Stored items
- - - - -

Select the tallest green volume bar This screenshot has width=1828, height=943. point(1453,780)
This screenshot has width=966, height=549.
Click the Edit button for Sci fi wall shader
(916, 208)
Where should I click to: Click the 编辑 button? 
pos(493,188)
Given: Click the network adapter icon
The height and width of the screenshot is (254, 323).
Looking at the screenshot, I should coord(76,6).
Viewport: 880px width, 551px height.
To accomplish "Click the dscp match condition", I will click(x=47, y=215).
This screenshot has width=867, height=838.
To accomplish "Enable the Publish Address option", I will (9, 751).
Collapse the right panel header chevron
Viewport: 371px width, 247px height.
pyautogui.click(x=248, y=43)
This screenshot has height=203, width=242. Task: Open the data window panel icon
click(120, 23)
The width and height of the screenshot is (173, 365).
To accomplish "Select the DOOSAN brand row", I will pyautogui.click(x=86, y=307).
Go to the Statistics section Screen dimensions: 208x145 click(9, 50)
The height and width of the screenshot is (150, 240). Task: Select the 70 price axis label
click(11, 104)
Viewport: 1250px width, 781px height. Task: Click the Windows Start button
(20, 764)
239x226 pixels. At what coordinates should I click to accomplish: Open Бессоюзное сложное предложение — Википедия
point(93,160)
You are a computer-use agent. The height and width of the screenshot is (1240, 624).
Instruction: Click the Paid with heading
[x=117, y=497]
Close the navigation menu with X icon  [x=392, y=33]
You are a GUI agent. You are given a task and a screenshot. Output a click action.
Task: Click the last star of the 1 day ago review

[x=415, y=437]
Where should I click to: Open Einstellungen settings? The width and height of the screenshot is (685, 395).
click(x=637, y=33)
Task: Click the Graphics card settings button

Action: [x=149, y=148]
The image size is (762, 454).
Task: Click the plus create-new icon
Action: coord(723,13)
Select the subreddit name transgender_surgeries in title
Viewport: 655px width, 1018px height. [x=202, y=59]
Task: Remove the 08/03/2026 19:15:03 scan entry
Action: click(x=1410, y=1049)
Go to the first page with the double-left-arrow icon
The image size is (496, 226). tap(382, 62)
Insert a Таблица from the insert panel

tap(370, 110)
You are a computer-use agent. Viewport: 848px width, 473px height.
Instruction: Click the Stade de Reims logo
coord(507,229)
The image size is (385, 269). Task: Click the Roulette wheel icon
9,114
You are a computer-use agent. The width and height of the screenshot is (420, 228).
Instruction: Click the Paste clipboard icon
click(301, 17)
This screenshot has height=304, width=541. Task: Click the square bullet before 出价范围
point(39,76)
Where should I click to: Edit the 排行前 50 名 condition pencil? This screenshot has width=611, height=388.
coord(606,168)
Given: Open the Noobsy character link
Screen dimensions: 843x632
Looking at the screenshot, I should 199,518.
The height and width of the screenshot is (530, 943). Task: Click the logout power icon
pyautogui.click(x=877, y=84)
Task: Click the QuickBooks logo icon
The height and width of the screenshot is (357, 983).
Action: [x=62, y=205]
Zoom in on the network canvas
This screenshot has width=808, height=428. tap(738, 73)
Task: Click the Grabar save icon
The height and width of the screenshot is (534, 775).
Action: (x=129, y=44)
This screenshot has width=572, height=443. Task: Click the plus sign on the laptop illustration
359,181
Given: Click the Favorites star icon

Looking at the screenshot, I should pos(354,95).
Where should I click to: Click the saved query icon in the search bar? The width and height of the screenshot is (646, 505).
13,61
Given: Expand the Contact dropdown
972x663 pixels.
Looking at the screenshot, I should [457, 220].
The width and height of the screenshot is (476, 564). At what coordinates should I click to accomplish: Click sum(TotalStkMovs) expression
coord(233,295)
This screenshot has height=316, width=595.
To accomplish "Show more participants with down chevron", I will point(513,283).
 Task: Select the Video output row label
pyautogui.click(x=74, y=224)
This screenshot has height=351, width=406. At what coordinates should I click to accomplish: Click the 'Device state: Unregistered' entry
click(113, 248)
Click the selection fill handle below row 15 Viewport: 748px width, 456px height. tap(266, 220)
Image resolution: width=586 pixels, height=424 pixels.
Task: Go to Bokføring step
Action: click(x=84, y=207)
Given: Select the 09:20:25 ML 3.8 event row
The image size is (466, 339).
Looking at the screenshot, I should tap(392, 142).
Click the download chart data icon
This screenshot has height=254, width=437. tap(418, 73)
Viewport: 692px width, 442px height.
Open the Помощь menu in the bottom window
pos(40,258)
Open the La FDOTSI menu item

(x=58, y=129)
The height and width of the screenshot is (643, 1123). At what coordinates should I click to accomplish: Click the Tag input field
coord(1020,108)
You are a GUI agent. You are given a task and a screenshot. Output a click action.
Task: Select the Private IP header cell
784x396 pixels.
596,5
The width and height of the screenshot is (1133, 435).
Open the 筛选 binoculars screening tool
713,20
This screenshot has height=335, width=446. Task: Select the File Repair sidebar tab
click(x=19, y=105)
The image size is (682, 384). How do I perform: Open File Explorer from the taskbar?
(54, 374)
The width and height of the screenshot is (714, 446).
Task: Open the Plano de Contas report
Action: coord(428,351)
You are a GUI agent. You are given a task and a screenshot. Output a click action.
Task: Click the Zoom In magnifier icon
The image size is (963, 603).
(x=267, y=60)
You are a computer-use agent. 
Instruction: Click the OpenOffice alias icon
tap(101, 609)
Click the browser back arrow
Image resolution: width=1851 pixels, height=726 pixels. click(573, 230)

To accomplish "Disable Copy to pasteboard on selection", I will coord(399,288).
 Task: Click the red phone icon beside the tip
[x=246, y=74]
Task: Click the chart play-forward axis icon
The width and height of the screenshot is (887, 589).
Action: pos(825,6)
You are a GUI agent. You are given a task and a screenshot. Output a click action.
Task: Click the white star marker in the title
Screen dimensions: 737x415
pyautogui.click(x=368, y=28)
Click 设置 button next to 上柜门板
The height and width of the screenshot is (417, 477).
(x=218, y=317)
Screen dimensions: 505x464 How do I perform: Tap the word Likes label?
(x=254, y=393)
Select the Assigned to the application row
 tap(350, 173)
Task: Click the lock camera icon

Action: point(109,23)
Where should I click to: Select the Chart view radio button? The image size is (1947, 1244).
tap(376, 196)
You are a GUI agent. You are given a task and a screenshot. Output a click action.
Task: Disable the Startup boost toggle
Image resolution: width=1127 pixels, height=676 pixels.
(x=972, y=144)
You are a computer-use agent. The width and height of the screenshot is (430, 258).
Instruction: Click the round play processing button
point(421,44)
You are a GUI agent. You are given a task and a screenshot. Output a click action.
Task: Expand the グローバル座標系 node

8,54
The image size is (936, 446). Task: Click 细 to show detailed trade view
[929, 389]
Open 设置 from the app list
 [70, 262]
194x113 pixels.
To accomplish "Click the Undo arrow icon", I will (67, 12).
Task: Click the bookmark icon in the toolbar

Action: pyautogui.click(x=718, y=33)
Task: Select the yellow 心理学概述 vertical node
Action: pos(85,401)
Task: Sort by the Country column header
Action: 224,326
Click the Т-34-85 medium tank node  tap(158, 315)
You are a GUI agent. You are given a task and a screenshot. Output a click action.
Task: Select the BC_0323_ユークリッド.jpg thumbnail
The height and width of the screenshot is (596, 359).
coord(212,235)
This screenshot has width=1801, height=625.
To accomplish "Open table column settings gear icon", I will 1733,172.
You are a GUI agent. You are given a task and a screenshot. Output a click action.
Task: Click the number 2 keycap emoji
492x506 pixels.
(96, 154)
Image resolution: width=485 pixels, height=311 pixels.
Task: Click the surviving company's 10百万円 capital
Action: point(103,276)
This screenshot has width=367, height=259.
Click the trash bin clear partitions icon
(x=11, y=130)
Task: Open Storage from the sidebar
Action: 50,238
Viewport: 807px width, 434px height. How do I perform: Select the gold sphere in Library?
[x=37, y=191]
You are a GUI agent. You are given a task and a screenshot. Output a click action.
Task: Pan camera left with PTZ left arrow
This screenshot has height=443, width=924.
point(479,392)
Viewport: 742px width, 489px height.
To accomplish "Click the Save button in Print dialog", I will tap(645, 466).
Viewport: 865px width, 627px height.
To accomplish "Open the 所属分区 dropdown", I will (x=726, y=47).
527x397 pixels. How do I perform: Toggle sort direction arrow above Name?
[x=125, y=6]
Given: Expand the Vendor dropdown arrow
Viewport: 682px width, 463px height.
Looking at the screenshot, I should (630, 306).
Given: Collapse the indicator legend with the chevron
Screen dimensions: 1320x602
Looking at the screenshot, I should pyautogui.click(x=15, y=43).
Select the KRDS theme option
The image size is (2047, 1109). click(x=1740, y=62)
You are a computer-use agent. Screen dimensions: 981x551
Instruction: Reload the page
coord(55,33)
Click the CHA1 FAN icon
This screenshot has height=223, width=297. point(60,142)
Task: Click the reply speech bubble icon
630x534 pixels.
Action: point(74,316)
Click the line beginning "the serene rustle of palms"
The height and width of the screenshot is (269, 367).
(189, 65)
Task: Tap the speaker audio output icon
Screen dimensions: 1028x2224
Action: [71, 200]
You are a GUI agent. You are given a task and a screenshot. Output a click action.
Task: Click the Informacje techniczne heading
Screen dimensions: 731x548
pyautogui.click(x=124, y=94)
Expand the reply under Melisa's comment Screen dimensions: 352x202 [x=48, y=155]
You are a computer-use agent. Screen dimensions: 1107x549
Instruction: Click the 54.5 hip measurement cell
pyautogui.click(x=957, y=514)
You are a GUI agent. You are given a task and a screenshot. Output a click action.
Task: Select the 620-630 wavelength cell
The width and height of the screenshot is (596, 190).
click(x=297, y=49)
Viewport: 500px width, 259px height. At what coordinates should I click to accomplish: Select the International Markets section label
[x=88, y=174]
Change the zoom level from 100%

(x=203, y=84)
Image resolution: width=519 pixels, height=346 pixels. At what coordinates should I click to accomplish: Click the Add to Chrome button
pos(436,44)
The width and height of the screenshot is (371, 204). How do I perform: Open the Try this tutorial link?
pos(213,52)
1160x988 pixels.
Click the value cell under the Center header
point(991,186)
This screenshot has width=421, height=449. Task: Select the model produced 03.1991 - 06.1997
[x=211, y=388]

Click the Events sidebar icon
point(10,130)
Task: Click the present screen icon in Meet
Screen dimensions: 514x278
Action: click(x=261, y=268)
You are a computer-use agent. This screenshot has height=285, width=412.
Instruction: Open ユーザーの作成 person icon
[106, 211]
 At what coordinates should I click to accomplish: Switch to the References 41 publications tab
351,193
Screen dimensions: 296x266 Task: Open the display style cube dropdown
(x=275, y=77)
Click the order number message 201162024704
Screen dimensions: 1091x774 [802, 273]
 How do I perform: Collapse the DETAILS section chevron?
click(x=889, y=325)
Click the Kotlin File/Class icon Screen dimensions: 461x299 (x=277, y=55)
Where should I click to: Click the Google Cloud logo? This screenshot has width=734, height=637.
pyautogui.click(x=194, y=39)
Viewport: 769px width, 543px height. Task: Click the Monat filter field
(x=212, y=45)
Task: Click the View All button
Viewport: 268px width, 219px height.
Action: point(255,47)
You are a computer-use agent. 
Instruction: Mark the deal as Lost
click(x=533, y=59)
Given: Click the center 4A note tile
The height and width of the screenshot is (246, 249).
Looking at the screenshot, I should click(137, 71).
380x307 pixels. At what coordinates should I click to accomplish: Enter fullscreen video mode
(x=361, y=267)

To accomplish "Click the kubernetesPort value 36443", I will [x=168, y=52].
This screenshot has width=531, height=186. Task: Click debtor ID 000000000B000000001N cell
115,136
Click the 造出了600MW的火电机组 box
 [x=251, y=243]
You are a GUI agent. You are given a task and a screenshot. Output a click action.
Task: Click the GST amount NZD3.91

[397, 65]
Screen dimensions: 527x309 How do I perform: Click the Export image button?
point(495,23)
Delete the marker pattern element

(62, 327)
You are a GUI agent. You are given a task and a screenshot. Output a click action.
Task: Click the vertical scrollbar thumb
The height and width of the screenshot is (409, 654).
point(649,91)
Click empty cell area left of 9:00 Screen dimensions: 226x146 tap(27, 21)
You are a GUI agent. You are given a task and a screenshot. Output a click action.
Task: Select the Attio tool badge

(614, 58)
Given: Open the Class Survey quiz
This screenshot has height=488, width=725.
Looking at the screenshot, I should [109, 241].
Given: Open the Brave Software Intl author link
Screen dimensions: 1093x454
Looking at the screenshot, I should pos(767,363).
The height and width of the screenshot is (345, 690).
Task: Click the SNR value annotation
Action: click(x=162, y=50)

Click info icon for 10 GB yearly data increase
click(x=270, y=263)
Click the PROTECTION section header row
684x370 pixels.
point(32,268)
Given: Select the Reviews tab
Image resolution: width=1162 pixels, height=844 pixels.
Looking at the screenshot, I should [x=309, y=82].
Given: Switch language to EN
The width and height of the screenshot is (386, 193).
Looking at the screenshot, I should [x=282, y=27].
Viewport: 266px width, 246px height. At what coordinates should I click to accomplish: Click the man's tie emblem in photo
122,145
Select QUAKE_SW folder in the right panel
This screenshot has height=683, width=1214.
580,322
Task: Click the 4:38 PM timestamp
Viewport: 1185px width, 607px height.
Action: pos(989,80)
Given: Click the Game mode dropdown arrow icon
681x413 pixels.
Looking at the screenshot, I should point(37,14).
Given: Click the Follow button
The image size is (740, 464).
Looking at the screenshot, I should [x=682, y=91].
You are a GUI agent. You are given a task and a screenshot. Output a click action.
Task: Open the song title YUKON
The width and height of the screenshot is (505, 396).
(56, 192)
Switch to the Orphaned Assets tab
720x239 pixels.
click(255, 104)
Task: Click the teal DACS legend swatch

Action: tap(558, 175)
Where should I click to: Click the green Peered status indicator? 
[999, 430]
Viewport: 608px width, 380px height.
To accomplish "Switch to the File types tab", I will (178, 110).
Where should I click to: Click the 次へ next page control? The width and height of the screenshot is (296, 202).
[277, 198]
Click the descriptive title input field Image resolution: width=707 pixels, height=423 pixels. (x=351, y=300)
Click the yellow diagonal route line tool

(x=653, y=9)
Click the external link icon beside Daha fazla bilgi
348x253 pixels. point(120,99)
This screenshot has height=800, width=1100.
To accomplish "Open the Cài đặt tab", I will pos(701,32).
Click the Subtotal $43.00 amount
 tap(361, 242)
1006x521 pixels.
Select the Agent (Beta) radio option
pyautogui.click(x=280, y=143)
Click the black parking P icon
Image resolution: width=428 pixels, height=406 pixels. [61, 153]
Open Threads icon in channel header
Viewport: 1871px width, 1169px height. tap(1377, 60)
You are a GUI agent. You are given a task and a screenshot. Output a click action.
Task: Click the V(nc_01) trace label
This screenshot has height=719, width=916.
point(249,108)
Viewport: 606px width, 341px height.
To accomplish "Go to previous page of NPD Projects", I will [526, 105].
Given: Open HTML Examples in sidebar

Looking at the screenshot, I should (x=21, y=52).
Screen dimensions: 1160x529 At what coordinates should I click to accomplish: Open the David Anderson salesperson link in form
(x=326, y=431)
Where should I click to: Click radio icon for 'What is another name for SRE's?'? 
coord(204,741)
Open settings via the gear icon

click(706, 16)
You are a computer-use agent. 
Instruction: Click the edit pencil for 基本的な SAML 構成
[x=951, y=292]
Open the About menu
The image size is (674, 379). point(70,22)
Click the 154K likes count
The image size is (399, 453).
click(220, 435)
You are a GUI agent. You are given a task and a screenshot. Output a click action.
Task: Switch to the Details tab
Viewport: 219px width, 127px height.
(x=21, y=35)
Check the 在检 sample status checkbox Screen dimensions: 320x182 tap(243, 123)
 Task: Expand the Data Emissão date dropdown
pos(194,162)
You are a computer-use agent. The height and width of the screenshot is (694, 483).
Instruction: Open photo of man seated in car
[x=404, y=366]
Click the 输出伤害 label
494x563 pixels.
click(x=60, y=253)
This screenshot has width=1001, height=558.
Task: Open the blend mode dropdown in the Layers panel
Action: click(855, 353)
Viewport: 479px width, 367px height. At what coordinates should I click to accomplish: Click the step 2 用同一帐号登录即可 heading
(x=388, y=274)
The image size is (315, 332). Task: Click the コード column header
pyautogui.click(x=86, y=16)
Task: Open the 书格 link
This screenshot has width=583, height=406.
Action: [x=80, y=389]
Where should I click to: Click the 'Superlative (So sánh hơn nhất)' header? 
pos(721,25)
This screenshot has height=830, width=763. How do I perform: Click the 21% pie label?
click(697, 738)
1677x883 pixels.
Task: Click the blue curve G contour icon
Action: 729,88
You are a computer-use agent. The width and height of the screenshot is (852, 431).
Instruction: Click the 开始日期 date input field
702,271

- - - - -

** Aim of the task **
All lines of the records above that carry the word "reply" should be listed.

** Final answer **
Task: Click the reply speech bubble icon
Expand the reply under Melisa's comment Screen dimensions: 352x202 [x=48, y=155]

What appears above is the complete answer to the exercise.